WHAT THE TASK REQUIRES: Below are records; reproduce exactly the lines from the one that has "1512x798 pixels." through the one that has "This screenshot has width=1456, height=819.", ends included, and nothing more.

*** SOURCE INFORMATION ***

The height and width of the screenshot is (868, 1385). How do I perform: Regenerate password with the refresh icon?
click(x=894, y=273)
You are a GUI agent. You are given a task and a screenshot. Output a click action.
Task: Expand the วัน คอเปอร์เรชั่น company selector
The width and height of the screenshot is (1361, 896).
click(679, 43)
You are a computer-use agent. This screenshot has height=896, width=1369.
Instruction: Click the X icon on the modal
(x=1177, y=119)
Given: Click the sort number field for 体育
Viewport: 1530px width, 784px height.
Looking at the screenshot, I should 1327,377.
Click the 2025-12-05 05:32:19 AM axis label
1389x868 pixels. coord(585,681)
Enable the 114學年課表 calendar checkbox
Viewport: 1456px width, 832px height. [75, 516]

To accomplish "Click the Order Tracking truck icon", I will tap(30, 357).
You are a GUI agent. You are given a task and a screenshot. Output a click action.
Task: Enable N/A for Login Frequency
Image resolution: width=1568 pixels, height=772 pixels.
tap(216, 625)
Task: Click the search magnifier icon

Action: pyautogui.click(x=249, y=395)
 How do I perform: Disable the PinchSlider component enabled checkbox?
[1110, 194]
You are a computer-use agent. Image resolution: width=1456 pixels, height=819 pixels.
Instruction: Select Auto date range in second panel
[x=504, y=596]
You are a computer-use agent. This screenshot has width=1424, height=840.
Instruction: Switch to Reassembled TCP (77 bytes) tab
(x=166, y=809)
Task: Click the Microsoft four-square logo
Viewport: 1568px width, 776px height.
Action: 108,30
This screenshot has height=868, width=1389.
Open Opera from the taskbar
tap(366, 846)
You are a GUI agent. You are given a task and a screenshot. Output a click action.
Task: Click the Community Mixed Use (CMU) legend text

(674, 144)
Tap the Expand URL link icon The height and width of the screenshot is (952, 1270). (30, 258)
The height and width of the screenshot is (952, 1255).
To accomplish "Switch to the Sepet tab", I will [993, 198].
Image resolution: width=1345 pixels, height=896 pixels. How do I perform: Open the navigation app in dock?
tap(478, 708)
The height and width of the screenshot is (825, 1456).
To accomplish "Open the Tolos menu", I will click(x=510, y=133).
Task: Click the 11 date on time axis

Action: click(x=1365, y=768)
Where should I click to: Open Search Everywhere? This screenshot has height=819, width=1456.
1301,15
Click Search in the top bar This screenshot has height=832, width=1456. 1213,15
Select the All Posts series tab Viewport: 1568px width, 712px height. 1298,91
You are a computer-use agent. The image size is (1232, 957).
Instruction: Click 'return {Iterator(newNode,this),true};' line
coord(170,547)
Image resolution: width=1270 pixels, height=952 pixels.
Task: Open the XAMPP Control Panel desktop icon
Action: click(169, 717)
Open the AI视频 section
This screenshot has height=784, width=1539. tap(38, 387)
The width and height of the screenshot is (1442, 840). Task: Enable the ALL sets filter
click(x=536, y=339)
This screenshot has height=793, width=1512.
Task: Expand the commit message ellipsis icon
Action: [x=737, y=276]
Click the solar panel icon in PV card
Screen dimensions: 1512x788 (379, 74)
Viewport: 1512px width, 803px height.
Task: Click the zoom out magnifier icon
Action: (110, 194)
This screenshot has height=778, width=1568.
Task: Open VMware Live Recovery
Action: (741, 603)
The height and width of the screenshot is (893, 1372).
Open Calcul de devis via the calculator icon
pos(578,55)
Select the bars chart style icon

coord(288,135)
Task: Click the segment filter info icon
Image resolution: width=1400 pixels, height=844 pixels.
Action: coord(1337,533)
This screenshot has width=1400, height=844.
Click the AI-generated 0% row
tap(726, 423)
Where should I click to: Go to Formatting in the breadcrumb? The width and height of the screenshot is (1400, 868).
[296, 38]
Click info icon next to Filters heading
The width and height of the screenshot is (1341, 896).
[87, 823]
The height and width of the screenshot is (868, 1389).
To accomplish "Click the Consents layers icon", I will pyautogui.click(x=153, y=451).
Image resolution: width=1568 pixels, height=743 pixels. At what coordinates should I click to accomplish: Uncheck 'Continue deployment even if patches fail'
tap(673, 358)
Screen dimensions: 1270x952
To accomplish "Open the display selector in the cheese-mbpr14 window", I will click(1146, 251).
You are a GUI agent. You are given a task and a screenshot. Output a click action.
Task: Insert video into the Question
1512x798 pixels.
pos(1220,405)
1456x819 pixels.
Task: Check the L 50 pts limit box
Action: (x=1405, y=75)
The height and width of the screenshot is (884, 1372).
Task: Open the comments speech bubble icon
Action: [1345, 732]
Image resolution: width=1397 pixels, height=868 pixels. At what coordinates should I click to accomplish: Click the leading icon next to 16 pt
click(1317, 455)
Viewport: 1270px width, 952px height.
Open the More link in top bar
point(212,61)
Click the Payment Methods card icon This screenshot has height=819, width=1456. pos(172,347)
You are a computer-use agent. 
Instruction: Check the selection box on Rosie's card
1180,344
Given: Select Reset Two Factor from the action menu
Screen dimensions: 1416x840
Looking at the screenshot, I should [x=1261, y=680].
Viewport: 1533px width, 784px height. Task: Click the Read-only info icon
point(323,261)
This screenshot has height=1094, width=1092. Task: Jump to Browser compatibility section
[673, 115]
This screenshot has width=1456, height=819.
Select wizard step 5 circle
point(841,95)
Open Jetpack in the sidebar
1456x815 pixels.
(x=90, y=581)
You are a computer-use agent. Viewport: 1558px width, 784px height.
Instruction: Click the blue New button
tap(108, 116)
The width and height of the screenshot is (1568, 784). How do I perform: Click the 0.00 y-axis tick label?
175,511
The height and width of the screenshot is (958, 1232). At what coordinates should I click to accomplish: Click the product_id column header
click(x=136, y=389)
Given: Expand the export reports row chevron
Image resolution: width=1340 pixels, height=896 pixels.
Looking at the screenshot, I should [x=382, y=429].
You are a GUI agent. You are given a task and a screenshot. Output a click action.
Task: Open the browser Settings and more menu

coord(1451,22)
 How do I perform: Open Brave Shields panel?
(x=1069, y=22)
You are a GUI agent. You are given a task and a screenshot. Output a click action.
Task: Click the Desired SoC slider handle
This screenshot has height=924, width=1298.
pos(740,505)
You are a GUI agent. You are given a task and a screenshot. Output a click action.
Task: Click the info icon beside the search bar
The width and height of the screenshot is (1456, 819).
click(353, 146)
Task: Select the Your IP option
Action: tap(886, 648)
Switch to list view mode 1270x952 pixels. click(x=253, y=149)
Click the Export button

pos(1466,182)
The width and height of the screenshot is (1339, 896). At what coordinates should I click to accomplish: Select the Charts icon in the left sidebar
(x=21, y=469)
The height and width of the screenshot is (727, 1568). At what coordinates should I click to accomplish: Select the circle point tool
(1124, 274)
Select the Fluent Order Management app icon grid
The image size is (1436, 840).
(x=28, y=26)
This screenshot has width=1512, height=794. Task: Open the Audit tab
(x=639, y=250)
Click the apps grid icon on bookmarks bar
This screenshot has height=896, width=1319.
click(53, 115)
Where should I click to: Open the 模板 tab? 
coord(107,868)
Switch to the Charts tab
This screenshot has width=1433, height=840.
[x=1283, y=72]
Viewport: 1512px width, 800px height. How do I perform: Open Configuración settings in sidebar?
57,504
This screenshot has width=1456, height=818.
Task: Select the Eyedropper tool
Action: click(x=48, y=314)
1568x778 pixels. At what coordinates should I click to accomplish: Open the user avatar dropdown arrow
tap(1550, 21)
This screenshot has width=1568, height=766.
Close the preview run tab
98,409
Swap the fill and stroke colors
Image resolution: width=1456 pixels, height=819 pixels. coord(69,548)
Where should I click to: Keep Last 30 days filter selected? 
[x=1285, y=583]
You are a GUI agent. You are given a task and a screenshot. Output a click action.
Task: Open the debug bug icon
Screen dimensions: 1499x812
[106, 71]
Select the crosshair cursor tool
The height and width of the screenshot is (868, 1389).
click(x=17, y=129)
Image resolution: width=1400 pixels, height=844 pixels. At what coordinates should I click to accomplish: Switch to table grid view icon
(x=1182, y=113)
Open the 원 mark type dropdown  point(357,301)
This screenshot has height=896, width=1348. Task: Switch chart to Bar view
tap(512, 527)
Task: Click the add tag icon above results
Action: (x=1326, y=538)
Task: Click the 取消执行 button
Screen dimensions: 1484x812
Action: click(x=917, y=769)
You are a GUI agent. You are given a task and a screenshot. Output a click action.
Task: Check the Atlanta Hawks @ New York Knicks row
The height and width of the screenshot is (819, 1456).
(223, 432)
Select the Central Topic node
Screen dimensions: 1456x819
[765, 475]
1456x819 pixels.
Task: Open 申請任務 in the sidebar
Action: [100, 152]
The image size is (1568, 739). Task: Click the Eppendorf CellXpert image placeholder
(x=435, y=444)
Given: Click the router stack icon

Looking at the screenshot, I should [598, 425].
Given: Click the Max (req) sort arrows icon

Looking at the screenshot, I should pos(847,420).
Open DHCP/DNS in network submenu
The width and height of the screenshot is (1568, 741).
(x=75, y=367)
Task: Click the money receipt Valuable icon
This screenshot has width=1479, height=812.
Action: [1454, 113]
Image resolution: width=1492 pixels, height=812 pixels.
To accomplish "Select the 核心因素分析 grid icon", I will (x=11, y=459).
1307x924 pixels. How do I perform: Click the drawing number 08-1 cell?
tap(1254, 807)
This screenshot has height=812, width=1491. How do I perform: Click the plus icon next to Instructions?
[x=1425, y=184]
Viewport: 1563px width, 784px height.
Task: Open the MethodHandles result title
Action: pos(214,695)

***

RESPONSE TO THIS TASK:
1512x798 pixels.
pos(1220,405)
1456x819 pixels.
Task: Check the L 50 pts limit box
Action: (x=1405, y=75)
The height and width of the screenshot is (884, 1372).
Task: Open the comments speech bubble icon
Action: [1345, 732]
Image resolution: width=1397 pixels, height=868 pixels. At what coordinates should I click to accomplish: Click the leading icon next to 16 pt
click(1317, 455)
Viewport: 1270px width, 952px height.
Open the More link in top bar
point(212,61)
Click the Payment Methods card icon This screenshot has height=819, width=1456. pos(172,347)
You are a computer-use agent. 
Instruction: Check the selection box on Rosie's card
1180,344
Given: Select Reset Two Factor from the action menu
Screen dimensions: 1416x840
Looking at the screenshot, I should [x=1261, y=680].
Viewport: 1533px width, 784px height. Task: Click the Read-only info icon
point(323,261)
This screenshot has height=1094, width=1092. Task: Jump to Browser compatibility section
[673, 115]
This screenshot has width=1456, height=819.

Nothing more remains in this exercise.